Nikon also lacks a sensor business, unlike Canon and Sony, which makes it more difficult for the company to drive the technology direction. Though many of Canon's sensors tend to rate below competitors with respect to dynamic range (check out any of them on dxomark.com), owning the biz likely helped to facilitate the development and implemention of its on-chip autofocus technology.

The result of a deal like this would be an inflow of revenue and big cost cuts for Samsung, at the same time giving Nikon all the pieces it needs to fix its mirrorless strategy really quickly.

One of the most difficult changes in camera technology when shifting to mirrorless from a dSLR is the flange-back distance: the distance from the sensor to the lens mount is a lot smaller in a mirrorless than in a dSLR, which requires a big mirror mechanism between the two. That requires redesigning lenses, which takes time; time that Nikon really doesn't have.

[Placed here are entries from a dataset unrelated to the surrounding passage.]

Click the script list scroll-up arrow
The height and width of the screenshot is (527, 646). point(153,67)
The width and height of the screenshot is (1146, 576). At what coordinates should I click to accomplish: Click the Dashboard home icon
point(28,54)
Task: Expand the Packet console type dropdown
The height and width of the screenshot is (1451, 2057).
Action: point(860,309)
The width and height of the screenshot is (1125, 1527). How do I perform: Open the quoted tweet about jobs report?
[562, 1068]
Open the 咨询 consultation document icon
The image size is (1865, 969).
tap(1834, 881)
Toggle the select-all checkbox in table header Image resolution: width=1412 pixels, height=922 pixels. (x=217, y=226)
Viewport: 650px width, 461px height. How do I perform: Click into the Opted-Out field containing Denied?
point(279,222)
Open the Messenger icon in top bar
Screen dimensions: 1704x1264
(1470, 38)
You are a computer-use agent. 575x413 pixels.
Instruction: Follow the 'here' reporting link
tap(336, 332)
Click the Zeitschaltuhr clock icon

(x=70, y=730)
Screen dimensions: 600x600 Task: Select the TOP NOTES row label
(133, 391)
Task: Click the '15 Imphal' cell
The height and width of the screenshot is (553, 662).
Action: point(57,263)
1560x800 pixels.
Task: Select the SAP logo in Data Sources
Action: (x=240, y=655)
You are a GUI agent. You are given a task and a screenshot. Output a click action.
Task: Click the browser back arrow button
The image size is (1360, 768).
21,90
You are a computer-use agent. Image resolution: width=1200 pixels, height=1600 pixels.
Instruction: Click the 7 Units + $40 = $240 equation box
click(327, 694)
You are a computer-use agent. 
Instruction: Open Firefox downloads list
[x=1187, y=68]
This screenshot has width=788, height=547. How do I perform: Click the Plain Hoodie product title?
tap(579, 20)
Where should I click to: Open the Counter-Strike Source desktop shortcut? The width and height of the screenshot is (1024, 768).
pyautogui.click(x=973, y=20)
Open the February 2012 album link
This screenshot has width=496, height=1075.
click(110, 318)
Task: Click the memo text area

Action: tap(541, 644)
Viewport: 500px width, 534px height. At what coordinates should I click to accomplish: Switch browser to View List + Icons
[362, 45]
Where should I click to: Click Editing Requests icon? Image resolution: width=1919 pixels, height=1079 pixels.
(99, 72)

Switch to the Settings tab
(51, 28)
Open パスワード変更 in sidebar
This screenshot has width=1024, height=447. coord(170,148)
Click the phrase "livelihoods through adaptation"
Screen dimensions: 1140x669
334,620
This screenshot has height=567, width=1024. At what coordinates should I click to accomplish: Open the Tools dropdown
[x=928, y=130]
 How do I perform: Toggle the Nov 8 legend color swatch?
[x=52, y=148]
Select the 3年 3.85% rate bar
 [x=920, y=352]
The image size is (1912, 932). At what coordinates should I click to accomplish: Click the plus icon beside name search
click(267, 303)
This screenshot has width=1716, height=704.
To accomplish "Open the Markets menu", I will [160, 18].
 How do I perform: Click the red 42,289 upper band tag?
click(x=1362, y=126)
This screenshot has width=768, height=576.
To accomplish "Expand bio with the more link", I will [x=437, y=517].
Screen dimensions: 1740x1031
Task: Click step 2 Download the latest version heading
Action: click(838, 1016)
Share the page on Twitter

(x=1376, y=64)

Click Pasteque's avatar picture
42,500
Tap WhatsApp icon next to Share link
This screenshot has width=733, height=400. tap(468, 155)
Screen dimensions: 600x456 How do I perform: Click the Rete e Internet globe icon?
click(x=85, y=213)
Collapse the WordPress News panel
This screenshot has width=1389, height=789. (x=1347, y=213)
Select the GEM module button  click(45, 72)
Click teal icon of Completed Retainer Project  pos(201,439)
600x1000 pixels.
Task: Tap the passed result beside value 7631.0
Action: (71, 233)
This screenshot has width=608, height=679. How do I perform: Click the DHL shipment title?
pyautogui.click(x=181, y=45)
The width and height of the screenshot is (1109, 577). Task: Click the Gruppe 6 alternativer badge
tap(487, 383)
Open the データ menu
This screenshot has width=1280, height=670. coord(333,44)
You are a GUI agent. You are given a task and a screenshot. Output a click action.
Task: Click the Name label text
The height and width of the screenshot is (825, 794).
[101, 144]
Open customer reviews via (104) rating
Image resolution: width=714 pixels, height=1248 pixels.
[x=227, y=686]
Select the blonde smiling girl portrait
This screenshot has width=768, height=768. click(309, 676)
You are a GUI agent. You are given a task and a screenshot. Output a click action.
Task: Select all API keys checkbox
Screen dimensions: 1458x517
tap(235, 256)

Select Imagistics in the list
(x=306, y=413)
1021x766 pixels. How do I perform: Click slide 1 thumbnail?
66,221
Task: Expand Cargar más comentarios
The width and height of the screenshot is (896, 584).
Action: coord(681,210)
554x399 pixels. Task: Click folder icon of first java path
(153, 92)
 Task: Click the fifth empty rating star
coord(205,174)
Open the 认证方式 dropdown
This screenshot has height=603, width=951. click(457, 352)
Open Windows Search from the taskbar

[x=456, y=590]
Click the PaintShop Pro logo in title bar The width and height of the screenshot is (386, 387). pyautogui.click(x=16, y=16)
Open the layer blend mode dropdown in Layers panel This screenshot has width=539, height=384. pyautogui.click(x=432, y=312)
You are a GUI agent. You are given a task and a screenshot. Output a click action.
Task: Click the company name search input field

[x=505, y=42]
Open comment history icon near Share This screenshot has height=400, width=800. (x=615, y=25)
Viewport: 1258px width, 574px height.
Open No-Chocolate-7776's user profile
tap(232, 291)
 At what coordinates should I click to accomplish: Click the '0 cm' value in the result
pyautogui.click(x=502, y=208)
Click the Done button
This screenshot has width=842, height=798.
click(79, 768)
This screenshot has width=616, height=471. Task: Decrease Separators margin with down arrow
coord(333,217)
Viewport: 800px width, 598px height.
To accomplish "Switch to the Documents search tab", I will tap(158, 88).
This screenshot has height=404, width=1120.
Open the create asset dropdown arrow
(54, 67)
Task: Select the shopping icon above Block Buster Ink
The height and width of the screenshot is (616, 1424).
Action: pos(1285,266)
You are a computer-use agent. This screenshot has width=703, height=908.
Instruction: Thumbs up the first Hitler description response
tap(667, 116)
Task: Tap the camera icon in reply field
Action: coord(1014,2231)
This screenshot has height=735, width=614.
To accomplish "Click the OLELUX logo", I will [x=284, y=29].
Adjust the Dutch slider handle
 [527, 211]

There's an Olympics in 2016, and Canon and Nikon traditionally make big pro pushes for that. Sports shooters still use a lot of dSLRs, but a lot of them like the smaller mirrorless bodies, which are great for shooting video and a lot more convenient in many situations. I think Nikon probably needs to have a mirrorless for these photographers, if it hasn't already lost them. This deal would make it possible to ramp up quickly enough for that; the NX1 is already fast and weather sealed, and I could see Nikon bringing it up to speed, so to speak, plus Samsung already has some very nice, pro-quality NX-mount lenses to match.

One potential obstacle to making it work, though, is that Nikon would have to get over any worries it might have that a great mirrorless camera might erode its dSLR sales. Because they will. And that's a good thing. dSLRs still have their place -- optical viewfinders are hard to let go of -- but mirrorless models have tons of advantages, including offering more compact systems. (Unless you're Leica.)

When Sony bought Konica-Minolta in 2006, it used that technology to power its entree in the dSLR business. The rest is history. (On the other hand, the more recent Ricoh-Pentax acquisition hasn't seemed to have made any waves.) I think a deal like this could be just as important for Nikon. Whether it would be as successful remains to be seen.